Task brief
Pick out every line of the records below that contains the word "Choose", and copy each one.

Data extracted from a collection
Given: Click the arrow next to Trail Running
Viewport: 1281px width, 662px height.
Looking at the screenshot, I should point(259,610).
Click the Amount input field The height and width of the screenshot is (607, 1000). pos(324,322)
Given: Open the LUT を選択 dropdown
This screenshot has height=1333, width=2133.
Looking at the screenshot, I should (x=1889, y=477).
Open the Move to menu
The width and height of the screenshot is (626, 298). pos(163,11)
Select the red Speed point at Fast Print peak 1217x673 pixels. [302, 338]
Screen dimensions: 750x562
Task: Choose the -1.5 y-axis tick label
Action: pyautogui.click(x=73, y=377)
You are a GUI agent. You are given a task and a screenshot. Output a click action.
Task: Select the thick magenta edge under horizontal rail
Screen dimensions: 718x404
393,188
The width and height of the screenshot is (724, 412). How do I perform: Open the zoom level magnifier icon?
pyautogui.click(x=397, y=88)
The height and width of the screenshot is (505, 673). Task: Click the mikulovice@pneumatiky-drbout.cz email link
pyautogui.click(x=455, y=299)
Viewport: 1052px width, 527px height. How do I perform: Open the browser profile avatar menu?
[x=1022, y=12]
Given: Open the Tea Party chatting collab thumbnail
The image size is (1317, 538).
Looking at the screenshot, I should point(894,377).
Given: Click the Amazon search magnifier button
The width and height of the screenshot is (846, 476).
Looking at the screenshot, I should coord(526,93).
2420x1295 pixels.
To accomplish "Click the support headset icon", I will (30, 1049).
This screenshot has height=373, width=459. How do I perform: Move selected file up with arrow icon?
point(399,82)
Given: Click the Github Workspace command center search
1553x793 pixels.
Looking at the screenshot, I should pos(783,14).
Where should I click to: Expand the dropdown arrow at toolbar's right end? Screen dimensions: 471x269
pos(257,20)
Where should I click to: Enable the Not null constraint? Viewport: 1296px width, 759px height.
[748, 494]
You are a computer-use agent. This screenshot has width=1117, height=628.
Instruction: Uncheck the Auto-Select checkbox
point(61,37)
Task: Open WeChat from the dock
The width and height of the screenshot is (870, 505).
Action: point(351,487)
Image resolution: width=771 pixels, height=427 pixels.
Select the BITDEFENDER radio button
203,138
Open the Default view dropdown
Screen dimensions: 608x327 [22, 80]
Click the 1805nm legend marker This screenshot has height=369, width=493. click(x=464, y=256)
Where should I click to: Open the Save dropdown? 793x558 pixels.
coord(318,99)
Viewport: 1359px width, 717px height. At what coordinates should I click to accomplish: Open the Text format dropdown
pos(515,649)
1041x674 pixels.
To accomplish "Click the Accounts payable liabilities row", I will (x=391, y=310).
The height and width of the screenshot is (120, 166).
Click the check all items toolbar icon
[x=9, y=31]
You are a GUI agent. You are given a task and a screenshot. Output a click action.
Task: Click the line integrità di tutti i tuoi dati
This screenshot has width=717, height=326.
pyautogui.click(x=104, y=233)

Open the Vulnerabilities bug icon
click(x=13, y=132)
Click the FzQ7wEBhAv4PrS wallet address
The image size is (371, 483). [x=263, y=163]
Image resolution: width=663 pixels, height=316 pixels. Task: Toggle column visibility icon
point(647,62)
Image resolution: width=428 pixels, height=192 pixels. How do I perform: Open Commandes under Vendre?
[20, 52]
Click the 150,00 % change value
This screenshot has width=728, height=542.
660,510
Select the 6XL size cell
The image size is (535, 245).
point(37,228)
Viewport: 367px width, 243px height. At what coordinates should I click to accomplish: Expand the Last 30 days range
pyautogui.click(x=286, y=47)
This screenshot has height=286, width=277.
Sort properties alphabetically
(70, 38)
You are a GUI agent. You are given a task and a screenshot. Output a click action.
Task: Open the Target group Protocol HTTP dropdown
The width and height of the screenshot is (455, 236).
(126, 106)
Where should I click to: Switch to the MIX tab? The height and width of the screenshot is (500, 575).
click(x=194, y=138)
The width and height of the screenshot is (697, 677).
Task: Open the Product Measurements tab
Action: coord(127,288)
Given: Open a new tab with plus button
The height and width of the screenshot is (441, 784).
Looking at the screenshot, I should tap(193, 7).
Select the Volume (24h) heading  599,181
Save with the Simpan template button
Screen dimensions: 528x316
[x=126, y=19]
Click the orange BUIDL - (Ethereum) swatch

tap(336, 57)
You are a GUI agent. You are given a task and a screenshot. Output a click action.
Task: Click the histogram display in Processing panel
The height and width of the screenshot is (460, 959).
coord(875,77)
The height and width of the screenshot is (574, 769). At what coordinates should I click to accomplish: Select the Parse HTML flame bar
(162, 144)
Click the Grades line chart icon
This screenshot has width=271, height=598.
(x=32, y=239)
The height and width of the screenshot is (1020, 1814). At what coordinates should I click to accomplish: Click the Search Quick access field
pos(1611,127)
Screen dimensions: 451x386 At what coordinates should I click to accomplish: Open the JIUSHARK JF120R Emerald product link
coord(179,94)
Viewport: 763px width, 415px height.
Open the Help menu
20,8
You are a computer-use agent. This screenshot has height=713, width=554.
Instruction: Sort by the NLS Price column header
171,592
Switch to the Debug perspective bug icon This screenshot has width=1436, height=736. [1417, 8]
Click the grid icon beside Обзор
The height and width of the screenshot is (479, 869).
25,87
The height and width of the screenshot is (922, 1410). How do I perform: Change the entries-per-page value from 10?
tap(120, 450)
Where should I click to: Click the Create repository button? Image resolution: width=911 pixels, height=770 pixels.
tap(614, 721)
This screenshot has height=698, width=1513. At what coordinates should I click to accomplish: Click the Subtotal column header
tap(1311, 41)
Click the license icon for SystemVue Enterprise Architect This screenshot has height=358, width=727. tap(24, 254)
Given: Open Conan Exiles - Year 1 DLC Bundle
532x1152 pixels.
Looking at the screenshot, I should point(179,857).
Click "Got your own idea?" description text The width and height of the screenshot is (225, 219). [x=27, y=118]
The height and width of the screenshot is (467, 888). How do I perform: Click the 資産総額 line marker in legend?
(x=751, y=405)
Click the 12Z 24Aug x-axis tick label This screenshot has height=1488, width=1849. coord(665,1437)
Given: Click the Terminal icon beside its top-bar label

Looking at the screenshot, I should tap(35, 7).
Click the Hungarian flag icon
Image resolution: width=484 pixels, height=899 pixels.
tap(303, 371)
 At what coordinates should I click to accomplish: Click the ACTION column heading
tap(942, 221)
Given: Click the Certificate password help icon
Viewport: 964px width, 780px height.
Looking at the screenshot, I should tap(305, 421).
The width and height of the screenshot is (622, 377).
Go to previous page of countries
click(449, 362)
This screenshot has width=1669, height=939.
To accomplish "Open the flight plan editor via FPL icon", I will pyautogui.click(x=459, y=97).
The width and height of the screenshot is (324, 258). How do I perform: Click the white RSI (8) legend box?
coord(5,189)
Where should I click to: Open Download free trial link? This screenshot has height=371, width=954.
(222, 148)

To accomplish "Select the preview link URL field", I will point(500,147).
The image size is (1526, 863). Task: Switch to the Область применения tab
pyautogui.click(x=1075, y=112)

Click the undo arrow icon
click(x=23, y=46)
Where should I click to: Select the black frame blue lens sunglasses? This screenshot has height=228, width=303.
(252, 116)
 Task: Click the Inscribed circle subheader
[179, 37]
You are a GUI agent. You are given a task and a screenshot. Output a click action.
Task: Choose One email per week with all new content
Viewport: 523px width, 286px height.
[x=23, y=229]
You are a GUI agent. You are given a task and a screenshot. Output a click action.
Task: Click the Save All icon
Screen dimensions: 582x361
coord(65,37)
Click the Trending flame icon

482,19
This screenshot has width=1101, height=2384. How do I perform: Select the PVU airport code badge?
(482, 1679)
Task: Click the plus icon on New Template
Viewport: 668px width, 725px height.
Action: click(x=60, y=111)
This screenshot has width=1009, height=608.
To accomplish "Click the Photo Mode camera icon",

Answer for this exercise
Task: Choose the -1.5 y-axis tick label
Task: Choose One email per week with all new content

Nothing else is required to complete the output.